Re: [PATCH v4] watchdog: orion_wdt: use timer1 as a pretimeout

From: Guenter Roeck
Date: Thu Aug 29 2019 - 08:34:22 EST


On 8/28/19 10:05 PM, Chris Packham wrote:
On Wed, 2019-08-28 at 21:45 -0700, Guenter Roeck wrote:
On 8/28/19 6:53 PM, Chris Packham wrote:
The orion watchdog can either reset the CPU or generate an interrupt.
The interrupt would be useful for debugging as it provides panic()
output about the watchdog expiry, however if the interrupt is used the
watchdog can't reset the CPU in the event of being stuck in a loop with
interrupts disabled or if the CPU is prevented from accessing memory
(e.g. an unterminated DMA).

The Armada SoCs have spare timers that aren't currently used by the
Linux kernel. We can use timer1 to provide a pre-timeout ahead of the
watchdog timer and provide the possibility of gathering debug before the
reset triggers.

Signed-off-by: Chris Packham <chris.packham@xxxxxxxxxxxxxxxxxxx>
---

This was submitted previously[1], the other patches two from the series have
been picked up but this one seems to have fallen through the gaps.


I had marked it as "under review" but I don't recall why. Maybe it was because
it depended on the other patches, but I don't recall, and I didn't keep track
of those patches either. Sorry for that.


No problem. I think it was related to discussions around the other
patches. I had meant to follow up earlier.

Changes in v3:
- rebase against linux/master
Changes in v2:
- apply changes to armada-38x only

[1] - https://lore.kernel.org/linux-watchdog/20190305201924.14853-4-chris.packham@xxxxxxxxxxxxxxxxxxx/

drivers/watchdog/orion_wdt.c | 59 ++++++++++++++++++++++++++++++------
1 file changed, 50 insertions(+), 9 deletions(-)

diff --git a/drivers/watchdog/orion_wdt.c b/drivers/watchdog/orion_wdt.c
index cdb0d174c5e2..f2e90bfd7186 100644
--- a/drivers/watchdog/orion_wdt.c
+++ b/drivers/watchdog/orion_wdt.c
@@ -46,6 +46,11 @@
#define WDT_AXP_FIXED_ENABLE_BIT BIT(10)
#define WDT_A370_EXPIRED BIT(31)
+#define TIMER1_VAL_OFF 0x001c
+#define TIMER1_ENABLE_BIT BIT(2)
+#define TIMER1_FIXED_ENABLE_BIT BIT(12)
+#define TIMER1_STATUS_BIT BIT(8)
+

It would be better to group the bits associated with a single register together.

* _Data excerpt_:

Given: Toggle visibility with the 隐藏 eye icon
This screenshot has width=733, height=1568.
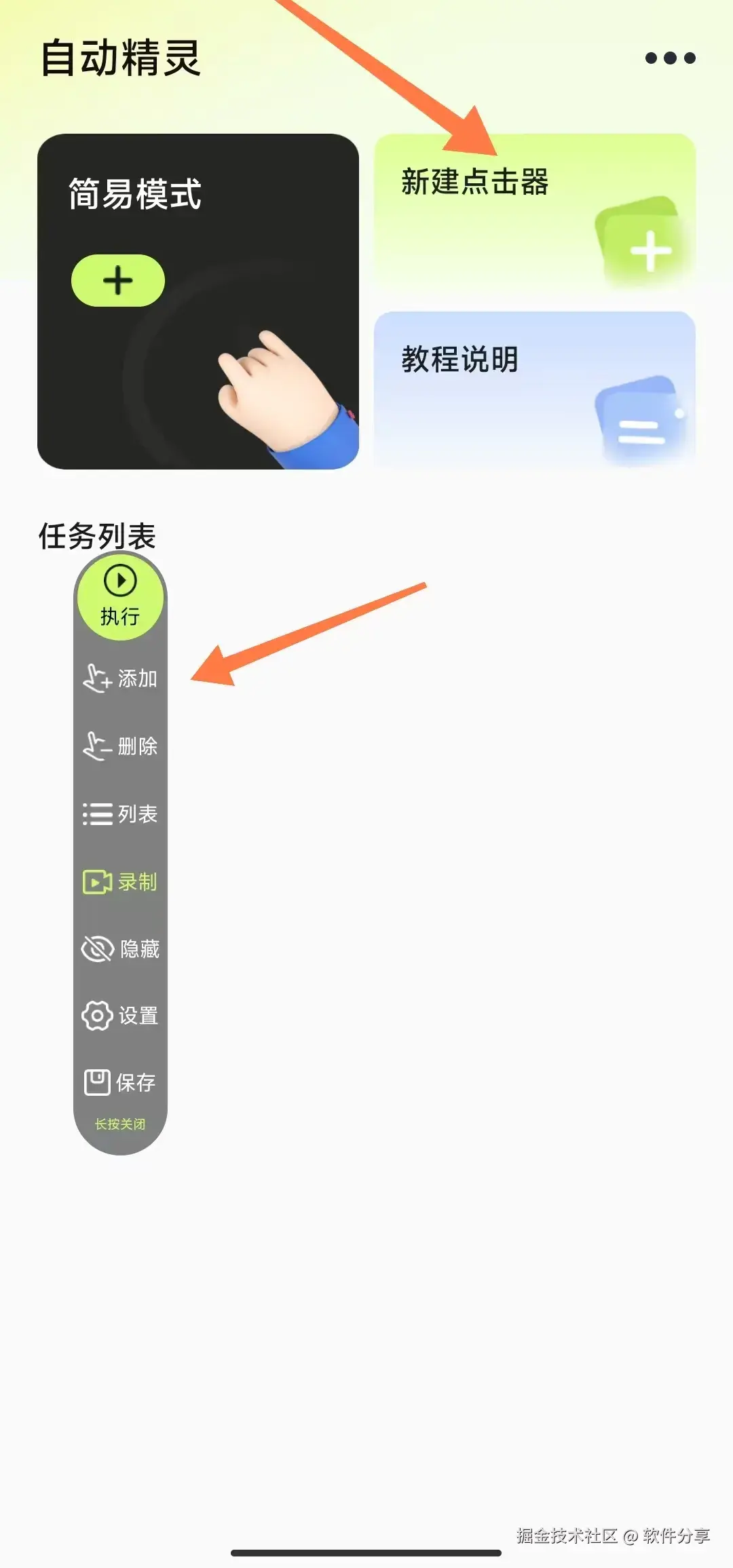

* _Given problem_: Write what comes next in the orion_wdt patch review thread, starting after its final line. The data has no connection to the orion_wdt patch review thread.

* _Answer to the exercise_:
The bits above are not associated with TIMER1_VAL_OFF, yet the grouping suggests
that this may be the case.

Will fix.


static bool nowayout = WATCHDOG_NOWAYOUT;
static int heartbeat = -1; /* module parameter (seconds) */
@@ -158,6 +163,7 @@ static int armadaxp_wdt_clock_init(struct platform_device *pdev,
struct orion_watchdog *dev)
{
int ret;
+ u32 val;
dev->clk = of_clk_get_by_name(pdev->dev.of_node, "fixed");
if (IS_ERR(dev->clk))
@@ -169,38 +175,48 @@ static int armadaxp_wdt_clock_init(struct platform_device *pdev,
}
/* Enable the fixed watchdog clock input */
- atomic_io_modify(dev->reg + TIMER_CTRL,
- WDT_AXP_FIXED_ENABLE_BIT,
- WDT_AXP_FIXED_ENABLE_BIT);
+ val = WDT_AXP_FIXED_ENABLE_BIT | TIMER1_FIXED_ENABLE_BIT;

This always sets TIMER1_FIXED_ENABLE_BIT, but later the enable bit is set
only conditionally. I don't know what is correct, but this asks for a comment.

The fixed part is safe to set. It just means that the rate is constant.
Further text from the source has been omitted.